* _TEXT EXCERPT_:
++++

At least now it’s clear why director David Yates and writer J.K. Rowling kept accused mistreater of women and rambling interview subject Johnny Depp as dark wizard Gellert Grindelwald: Because Grindelwald is basically accused mistreater of women and rambling interview subject Donald Trump. This latest “Wizarding World” entry finds Grindelwald recently escaped from custody, and racing Newt Scamander (Eddie Redmayne), Tina Goldstein (Katherine Waterston) and company to track down Credence (Ezra Miller), the powerful wizard who almost destroyed New York in the first Fantastic Beasts. The story leans hard into the idea of Grindelwald as a populist despot, with scenes of him holding rallies where his rhetoric is a creepy mix of wizard-superiority and “only I can save you” fear-mongering. But as an over-correction from the instantly-evaporating bombast of the last film, Rowling emphasizes portentous questions linked to future events: What is the connection between Grindelwald and the young Albus Dumbledore (Jude Law)? What is the dark family history of Lita Lestrange (Zoë Kravitz)? And why are we expected to believe that the twitchy Newt is apparently irresistible to so many women? Yates’ big set pieces are impressive enough, but no matter how hard Fantastic Beasts wants to ride the coattails of viewers’ love for Harry Potter and friends, there’s no way to manufacture an emotional connection to characters who were just fine as obscure entries in a Potterverse wiki.

++++

* _EXTRACTED DATA_:
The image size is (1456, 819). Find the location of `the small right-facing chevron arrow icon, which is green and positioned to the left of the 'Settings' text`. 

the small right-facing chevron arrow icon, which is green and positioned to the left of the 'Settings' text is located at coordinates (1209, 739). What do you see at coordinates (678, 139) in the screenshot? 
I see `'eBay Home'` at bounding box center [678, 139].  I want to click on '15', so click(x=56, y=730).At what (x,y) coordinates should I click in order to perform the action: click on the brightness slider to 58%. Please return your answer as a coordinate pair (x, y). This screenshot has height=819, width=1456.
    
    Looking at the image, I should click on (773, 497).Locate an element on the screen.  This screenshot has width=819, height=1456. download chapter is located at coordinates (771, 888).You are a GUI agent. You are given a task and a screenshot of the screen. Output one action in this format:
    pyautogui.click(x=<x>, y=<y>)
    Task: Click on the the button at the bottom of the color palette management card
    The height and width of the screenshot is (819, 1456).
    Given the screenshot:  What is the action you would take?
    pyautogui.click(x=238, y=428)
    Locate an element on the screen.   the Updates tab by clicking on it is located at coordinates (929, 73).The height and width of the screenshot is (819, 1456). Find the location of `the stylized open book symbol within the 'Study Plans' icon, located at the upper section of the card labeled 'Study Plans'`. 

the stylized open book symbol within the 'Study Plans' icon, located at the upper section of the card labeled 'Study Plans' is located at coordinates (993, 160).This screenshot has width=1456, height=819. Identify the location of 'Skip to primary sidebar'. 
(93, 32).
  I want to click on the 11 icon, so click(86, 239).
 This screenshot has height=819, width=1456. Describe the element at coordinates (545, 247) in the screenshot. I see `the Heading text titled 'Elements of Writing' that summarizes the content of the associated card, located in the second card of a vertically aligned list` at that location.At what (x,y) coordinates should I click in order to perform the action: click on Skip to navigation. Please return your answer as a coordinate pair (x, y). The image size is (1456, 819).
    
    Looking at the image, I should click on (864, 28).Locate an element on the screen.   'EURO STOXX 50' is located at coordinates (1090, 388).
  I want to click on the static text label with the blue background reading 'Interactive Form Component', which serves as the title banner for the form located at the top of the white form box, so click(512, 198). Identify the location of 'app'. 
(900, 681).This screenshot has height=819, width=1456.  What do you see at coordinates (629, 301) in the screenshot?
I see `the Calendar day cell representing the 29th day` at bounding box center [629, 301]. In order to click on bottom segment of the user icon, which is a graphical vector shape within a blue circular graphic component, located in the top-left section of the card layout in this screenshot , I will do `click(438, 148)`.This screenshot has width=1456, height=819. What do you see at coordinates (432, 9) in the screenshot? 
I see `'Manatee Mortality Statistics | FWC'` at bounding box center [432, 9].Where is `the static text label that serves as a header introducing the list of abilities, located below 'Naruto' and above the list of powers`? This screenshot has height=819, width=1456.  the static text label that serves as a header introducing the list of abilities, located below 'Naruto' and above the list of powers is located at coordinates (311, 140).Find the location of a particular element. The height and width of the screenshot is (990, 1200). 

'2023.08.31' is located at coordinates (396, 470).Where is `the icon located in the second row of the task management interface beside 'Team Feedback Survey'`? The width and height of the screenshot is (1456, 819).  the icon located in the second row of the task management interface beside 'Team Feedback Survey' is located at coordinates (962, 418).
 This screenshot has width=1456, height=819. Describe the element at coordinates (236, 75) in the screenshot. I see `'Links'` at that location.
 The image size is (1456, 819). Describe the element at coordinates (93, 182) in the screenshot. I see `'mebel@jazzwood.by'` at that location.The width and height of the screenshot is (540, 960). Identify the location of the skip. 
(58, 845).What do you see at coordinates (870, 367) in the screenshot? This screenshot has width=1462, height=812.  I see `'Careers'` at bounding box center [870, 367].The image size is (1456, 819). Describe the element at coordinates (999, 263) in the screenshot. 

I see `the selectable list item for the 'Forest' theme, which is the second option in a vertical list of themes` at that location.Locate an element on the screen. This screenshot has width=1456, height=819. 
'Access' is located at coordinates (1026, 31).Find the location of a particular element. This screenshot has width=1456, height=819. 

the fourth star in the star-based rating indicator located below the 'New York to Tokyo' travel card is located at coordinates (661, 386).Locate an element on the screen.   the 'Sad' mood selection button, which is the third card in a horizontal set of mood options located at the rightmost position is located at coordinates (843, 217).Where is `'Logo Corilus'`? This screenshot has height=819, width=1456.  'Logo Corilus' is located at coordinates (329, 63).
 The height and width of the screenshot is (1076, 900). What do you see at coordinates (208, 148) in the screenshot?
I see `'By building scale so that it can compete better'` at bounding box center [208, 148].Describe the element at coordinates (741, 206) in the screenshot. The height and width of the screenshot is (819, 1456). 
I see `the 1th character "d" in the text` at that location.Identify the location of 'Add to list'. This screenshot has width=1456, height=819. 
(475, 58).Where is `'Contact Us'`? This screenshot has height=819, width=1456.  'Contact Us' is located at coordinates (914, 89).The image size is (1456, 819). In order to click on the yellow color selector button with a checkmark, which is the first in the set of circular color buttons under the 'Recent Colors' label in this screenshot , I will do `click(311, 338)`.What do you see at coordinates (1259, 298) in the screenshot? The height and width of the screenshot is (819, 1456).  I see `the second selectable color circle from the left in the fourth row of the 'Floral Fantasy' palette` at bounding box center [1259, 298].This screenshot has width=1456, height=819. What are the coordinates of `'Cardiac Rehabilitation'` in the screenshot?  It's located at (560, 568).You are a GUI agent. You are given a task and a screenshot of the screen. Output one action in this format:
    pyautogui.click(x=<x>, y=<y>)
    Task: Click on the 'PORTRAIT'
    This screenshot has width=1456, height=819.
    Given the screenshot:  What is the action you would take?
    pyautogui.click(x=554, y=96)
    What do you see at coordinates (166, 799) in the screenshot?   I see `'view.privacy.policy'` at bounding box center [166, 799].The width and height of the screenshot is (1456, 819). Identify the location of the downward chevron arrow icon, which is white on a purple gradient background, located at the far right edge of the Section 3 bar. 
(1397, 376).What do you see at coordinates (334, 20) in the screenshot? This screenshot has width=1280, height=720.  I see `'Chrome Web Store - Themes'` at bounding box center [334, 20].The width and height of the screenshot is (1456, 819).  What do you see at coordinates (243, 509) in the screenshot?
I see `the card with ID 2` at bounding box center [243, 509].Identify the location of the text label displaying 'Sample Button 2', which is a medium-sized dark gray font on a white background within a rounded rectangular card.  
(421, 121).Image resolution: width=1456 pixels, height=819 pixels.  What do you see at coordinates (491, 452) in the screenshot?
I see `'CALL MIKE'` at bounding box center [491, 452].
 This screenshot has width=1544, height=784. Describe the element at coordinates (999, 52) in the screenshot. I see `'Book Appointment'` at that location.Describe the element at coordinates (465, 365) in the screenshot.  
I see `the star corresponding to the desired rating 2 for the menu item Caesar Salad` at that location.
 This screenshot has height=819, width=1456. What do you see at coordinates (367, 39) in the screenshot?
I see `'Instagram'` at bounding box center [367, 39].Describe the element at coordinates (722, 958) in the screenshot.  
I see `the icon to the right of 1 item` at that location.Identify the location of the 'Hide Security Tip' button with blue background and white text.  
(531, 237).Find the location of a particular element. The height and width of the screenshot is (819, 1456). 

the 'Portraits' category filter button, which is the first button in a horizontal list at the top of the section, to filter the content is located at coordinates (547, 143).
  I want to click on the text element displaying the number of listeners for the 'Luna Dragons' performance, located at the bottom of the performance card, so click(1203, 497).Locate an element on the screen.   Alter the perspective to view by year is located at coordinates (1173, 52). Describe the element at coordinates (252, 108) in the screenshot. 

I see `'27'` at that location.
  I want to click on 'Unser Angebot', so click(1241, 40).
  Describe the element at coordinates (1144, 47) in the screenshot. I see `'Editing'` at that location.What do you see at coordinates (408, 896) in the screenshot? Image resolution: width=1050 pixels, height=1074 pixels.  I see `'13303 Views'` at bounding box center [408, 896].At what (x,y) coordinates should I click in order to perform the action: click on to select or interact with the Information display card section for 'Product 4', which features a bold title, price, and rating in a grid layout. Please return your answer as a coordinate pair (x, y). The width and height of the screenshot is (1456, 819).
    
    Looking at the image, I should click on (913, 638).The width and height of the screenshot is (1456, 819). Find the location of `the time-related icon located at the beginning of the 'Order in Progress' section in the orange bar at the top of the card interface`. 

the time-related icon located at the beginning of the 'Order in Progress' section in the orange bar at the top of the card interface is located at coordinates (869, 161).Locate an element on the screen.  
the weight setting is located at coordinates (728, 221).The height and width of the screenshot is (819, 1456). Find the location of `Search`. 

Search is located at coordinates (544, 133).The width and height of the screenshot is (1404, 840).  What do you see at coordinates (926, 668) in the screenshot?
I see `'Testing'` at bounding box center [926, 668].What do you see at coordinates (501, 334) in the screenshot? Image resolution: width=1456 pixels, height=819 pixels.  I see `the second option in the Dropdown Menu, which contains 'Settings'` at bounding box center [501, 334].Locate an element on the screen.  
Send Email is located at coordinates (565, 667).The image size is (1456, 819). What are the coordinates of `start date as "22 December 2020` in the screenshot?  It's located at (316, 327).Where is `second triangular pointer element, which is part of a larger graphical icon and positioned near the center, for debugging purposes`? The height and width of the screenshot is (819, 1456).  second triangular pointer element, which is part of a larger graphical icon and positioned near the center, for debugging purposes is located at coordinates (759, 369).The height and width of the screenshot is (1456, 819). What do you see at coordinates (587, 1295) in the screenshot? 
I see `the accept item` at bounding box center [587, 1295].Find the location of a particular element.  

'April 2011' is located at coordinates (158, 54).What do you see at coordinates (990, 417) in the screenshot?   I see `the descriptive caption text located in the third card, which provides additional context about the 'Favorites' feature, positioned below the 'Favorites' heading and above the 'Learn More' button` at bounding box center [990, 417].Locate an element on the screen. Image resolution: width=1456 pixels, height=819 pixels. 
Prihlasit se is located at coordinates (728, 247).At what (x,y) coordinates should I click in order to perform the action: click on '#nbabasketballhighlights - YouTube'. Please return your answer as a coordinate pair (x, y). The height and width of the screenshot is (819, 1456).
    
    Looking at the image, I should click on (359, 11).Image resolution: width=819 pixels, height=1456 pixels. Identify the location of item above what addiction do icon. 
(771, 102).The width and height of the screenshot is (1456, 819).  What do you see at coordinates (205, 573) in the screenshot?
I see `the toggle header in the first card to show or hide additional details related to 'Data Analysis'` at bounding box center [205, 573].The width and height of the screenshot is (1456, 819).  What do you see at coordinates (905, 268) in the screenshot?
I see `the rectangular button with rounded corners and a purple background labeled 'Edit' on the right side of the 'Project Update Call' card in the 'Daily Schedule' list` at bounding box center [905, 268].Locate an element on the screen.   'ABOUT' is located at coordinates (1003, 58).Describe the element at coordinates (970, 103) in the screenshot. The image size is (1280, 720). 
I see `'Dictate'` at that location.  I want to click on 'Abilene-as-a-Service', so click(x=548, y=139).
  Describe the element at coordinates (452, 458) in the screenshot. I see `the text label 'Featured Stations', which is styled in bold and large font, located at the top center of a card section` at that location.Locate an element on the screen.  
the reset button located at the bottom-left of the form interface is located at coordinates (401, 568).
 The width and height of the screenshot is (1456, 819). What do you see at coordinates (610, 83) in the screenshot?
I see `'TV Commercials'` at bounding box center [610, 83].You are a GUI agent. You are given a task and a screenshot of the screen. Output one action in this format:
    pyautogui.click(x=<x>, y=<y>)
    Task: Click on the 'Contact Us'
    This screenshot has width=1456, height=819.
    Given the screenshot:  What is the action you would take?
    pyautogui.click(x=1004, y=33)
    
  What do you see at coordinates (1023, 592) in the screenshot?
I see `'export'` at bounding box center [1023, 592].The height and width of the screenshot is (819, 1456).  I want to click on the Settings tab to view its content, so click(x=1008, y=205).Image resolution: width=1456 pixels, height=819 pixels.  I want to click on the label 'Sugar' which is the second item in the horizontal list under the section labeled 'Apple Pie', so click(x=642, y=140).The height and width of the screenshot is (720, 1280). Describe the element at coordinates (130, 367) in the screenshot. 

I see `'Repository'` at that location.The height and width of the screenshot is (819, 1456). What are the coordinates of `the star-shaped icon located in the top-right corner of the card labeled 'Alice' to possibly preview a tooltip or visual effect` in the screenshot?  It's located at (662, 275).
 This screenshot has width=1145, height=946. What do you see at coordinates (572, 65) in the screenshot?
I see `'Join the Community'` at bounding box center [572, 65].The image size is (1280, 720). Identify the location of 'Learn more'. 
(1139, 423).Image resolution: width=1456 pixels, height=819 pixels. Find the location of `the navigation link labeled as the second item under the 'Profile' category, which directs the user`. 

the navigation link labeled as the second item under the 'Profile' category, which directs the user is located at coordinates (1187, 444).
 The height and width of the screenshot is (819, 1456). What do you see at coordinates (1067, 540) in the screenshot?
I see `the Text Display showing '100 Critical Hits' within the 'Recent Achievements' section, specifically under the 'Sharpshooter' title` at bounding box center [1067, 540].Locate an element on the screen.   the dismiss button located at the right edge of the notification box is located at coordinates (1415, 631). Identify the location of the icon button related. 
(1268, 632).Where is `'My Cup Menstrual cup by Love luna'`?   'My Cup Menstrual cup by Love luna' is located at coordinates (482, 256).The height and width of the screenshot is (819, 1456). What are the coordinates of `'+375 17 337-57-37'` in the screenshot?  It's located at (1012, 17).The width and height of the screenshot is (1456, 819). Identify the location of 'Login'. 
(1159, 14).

++++

* _BRIEF_:
According to the film review, who plays Lita Lestrange? The records are separate material and have no tie to the film review.

* _PROBLEM SOLUTION_:
Zoë Kravitz